Virtual reality has dominated the show in the past two years, and in 2018, VR developments were everywhere at E3; although advancements at this point in the evolution are incremental rather than monumental. Oculus showed off its Oculus Go headset, which features an internal processor and storage, plus built-in audio drivers.
Lenovo’s new Legion line of gaming PCs included fresh laptops, towers, and cubes developed with the input of e-sports players and gamers. The line features modest but classy styling, increased speed and storage, enhanced graphics processing, and new cooling systems. The laptops look more like standard laptops than gaming machines, and the desktops feature handles and other features that make them more portable too, for people who like to take their machines to tournaments or friends’ houses.
Nintendo’s new controller, the Poké Ball Plus, fits into a player’s hand and enables game play through a button-type joystick that is manipulated with subtle thumb movements. It’s a novelty item aimed at the company’s devoted Pokémon enthusiasts but one that showcases highly responsive microelectronics and six hours of cordless play via a USB-C charging port.

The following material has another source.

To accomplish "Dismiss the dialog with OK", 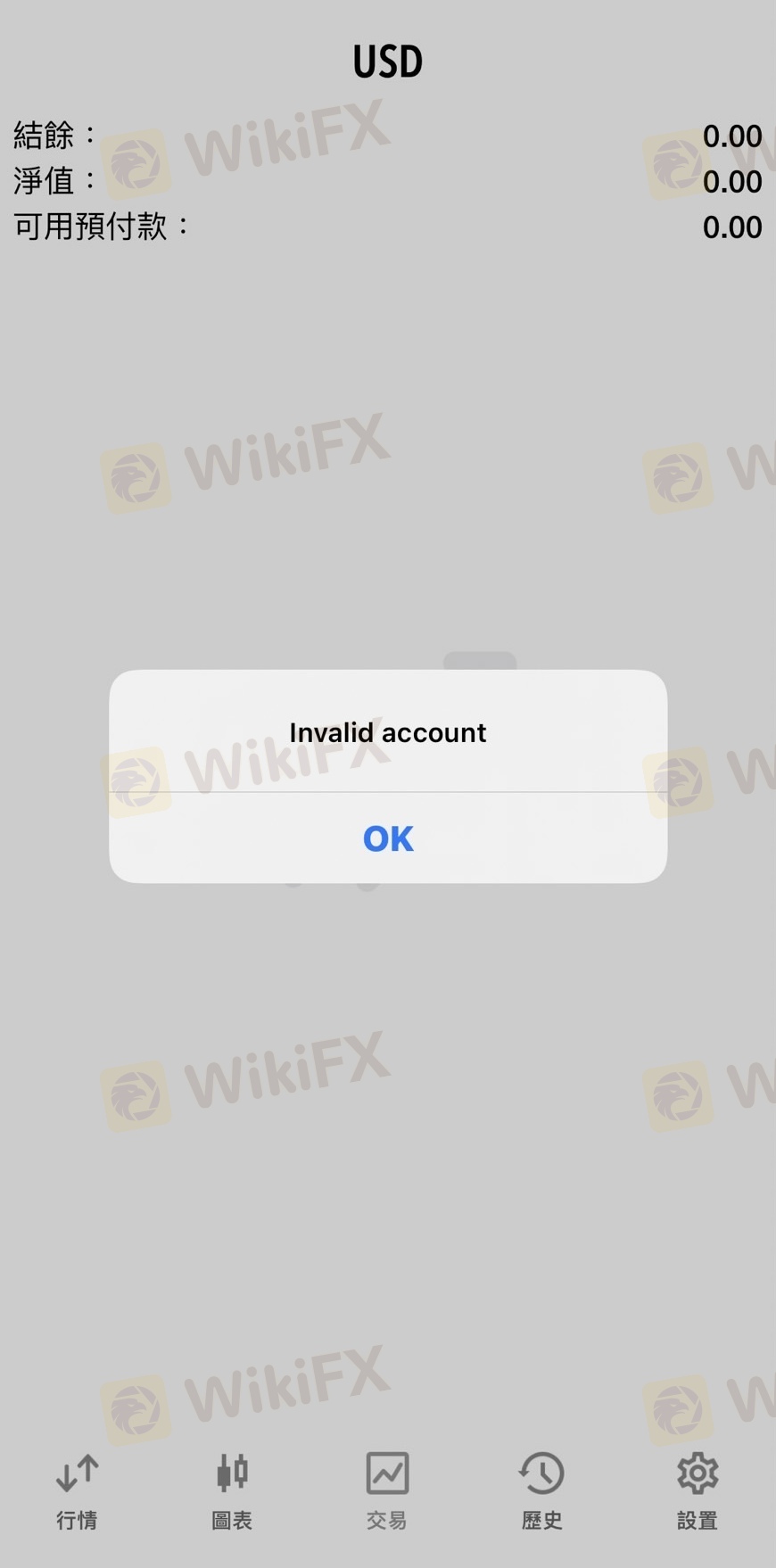I will pos(388,838).
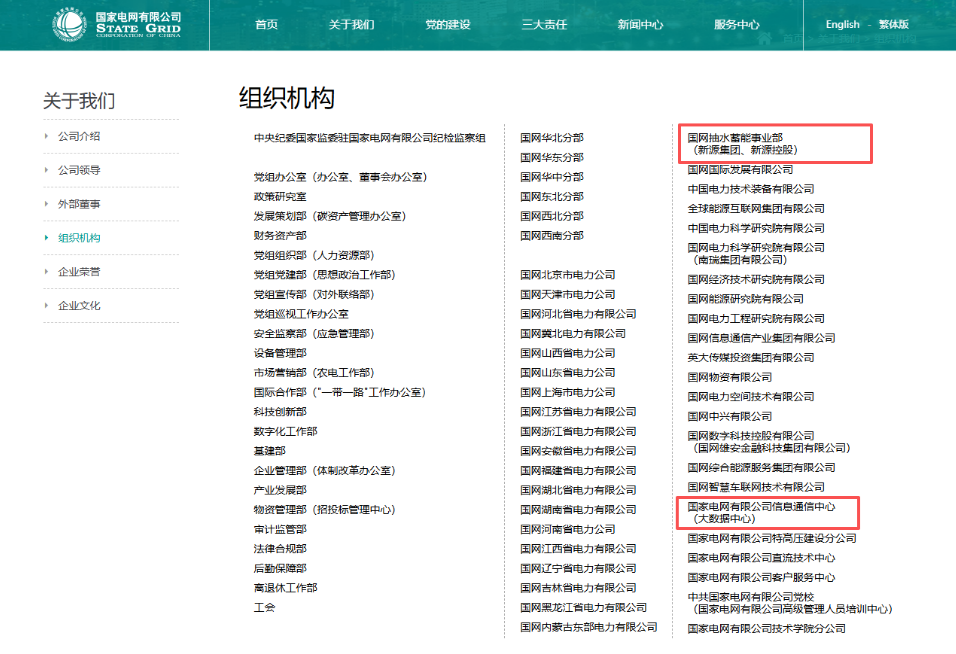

Speaking of novelty items, Sega won E3 not with a new console, but with a new…toaster. The company is making a limited edition kitchen appliance that burns the face of its hyper blue hedgehog perfectly on a slice of toast — but only if 1,000 people sign up to buy one by July 12. Since it hasn’t been made yet, we haven’t seen a breakdown on components, but it could include a classic figure eight connector on the power cord, connectors on the dial, and, depending on the appliance, microminiature connectors for PCB, LED indicator light, and temperature sensor connections, all heat-shielded, of course. In today’s world, even the low-tech is high tech.